Savile once famously said he had no emotions.

“That would make me bad news for a psychiatrist or a psychologist because there’s nothing to find,” he told Dr Anthony Clare in BBC Radio’s In the Psychiatrist’s Chair in 1991. “What you see is what there is.”

But that was the carefully constructed Savile myth. It ensured very few people ever really got close to him, or knew the truth about what made him tick.

The public persona portrayed him as eccentric and flamboyant, but essentially straight-forward and good-natured.

The mask rarely slipped during his lifetime, and it helped him deflect accusations of anything more sinister. He would attract speculation because he was odd, he would say — but that was all he was.

“It’s a nice thing that I have nothing to hide from people,” he told a documentary titled The World of Jimmy Savile OBE in 1972.

“They ask me, are you queer? I say no, but if I felt that way I would have been. They ask me, why don’t you get married? I say, well I’ve never felt the need.

“I’ve got nothing to hide from people and when you come to think about it I lead a dead simple sort of life, which is OK, and definitely enough for me.”

But in one rare moment of candour, he was asked by the interviewer Louis Theroux in 2000 why he had said he had no emotions.

“’Cause it’s easier,” he replied. “You say you’ve got loads and then you’ve got to explain them for two hours. The truth is that I’m very good at masking them.”

Savile, one of seven children and the son of a bookmakers’ clerk, had survived serious spinal injuries while working in a coal mine as a teenager before becoming a dance hall DJ and manager after the Second World War.

His clubs included Mecca Locarno club in Leeds in the early 1960s. Post-war austerity was being blown away and Savile claimed to be the first person to DJ with two turntables so there were no breaks between records.

Roger Holt, a former record plugger who would visit the Radio 1 offices every week in the 1960s, says Savile’s predilection for young girls was “an open secret”.

Jim’ll Fix It was Savile’s most successful TV show, running for almost 20 years between 1975 and 1994. But the show’s producer Roger Ordish said he never suspected any wrongdoing.

One of Savile’s tactics for keeping his friends in the dark about his private life was to keep them apart.

Many fellow DJs, with whom he worked on BBC Radio 1 for decades, admitted that they barely knew the man at all. But it transpired that he had a separate set of friends in his home city of Leeds, with whom he would go running or have weekly meals in the Flying Pizza restaurant.

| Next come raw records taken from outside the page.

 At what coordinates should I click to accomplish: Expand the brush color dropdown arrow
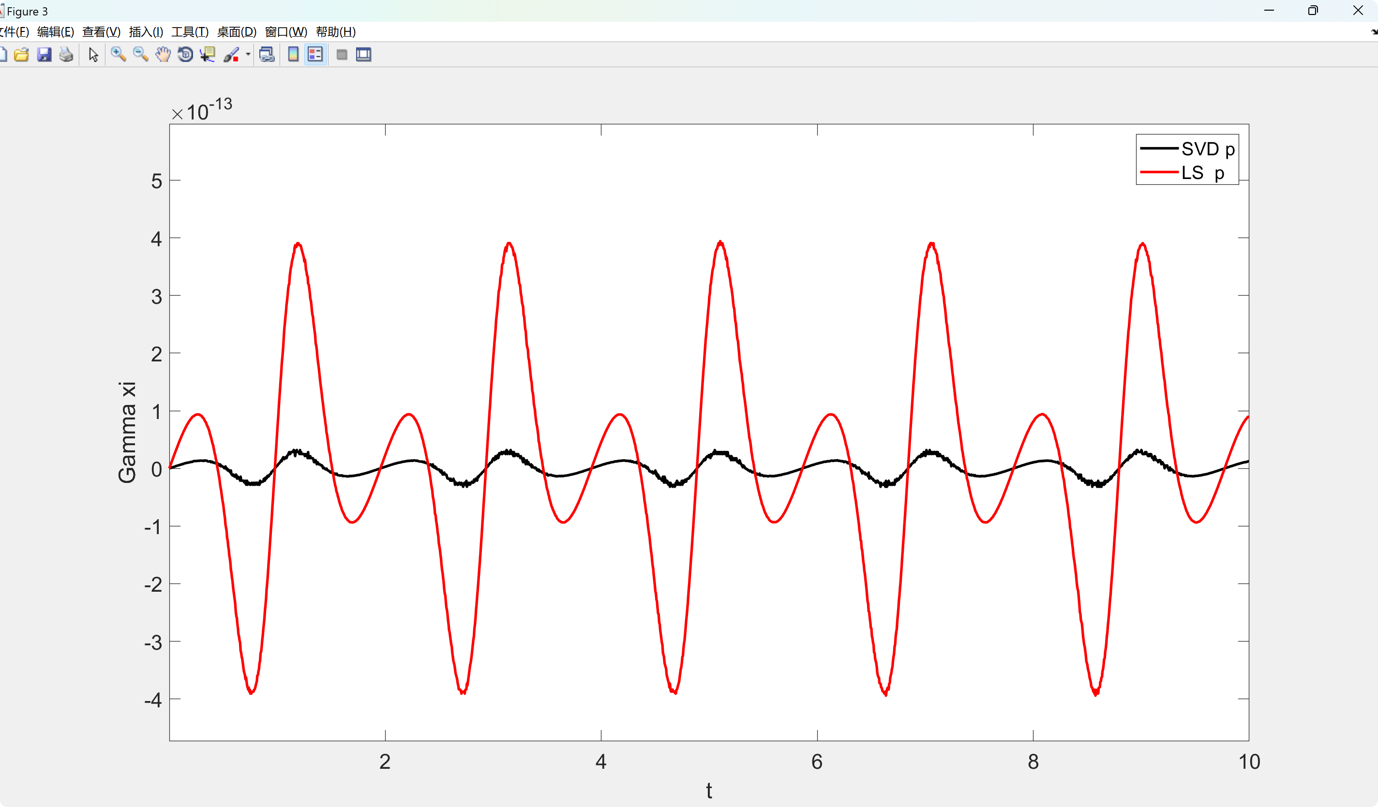tap(248, 55)
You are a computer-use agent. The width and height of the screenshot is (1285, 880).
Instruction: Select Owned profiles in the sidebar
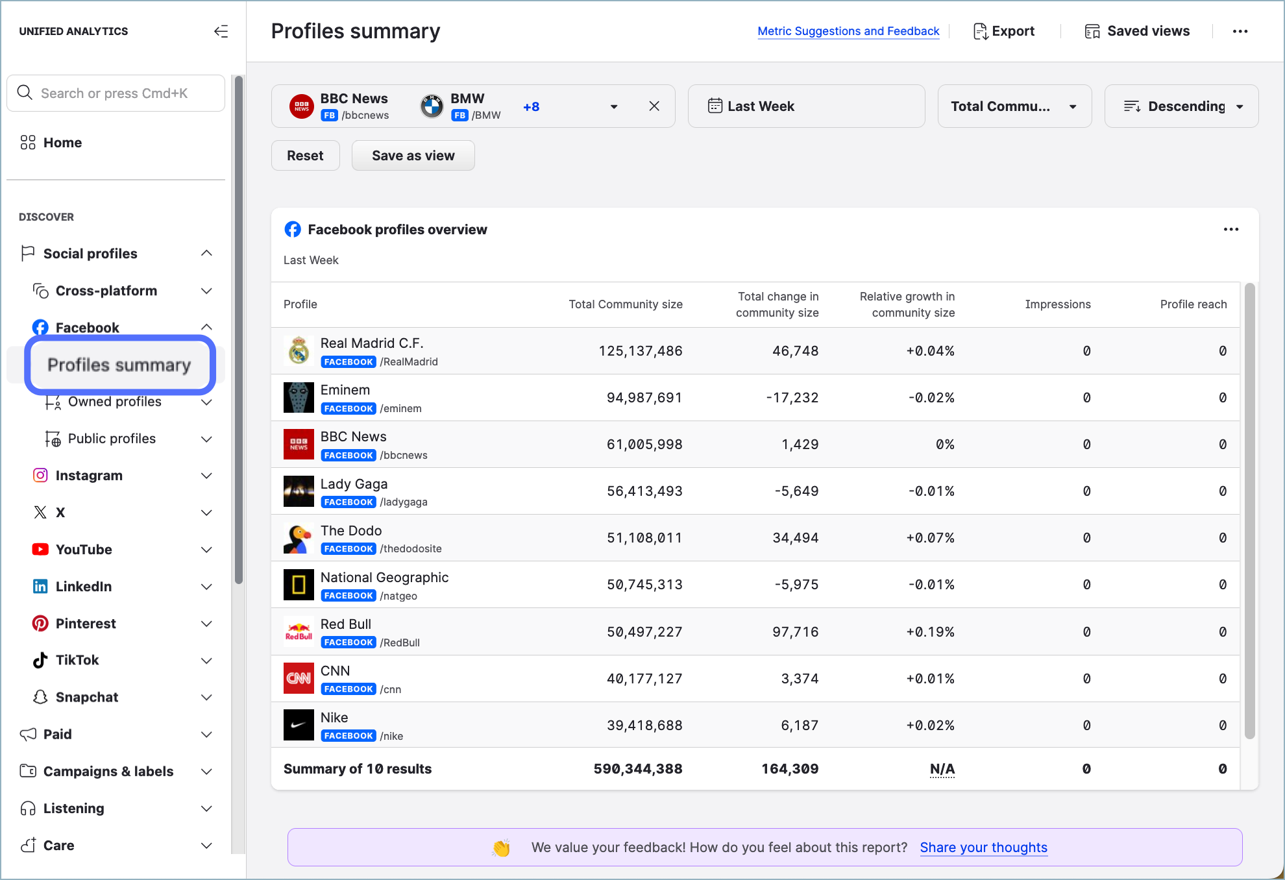pos(114,402)
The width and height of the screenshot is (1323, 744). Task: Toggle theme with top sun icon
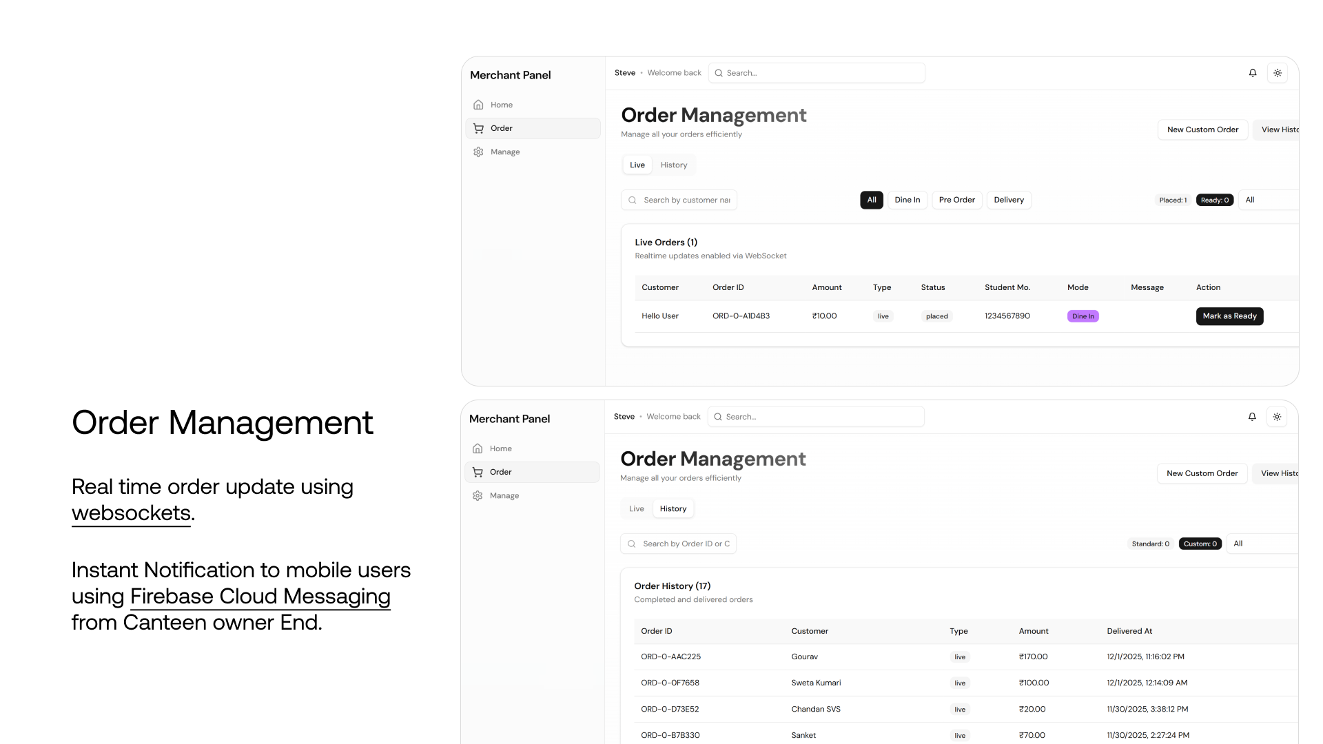click(1278, 73)
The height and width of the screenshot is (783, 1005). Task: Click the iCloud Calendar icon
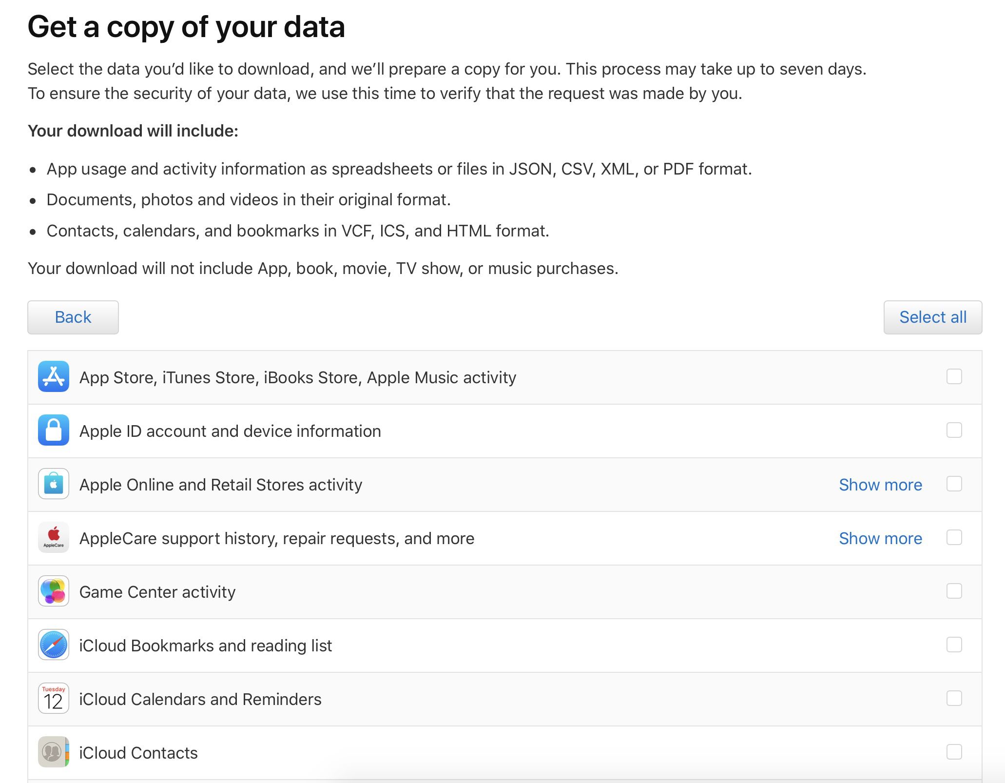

As well as Leeds, he had homes in Scarborough, London, Scotland and Bournemouth, and had rooms at Stoke Mandeville hospital in Buckinghamshire and Broadmoor in Berkshire.

Savile also revealed other foibles to Theroux, like the fact that he only took a single pair of underpants away with him, which he washed in the sink every night. After that documentary, the view many held of Savile shifted from odd to creepy.

Theroux managed to get Savile to open up when he asked the star why he insisted that he hated youngsters.

“We live in a very funny world and it’s easier for me as a single man to say I don’t like children because that puts a lot of salacious tabloid people off the hunt,” he replied.

Was that because such a reply would stop questions about whether or not he was a paedophile, Theroux asked?

“How do they know whether I am or not?” Savile said. “How does anybody know whether I am?

“Nobody knows whether I am or not. I know I’m not, and I can tell you from experience that the easy way of doing it, when they say, all them children on Jim’ll Fix It, is to say, yeah, I hate them. That’s my policy. That’s the way it goes. And it’s worked a dream. A dream.”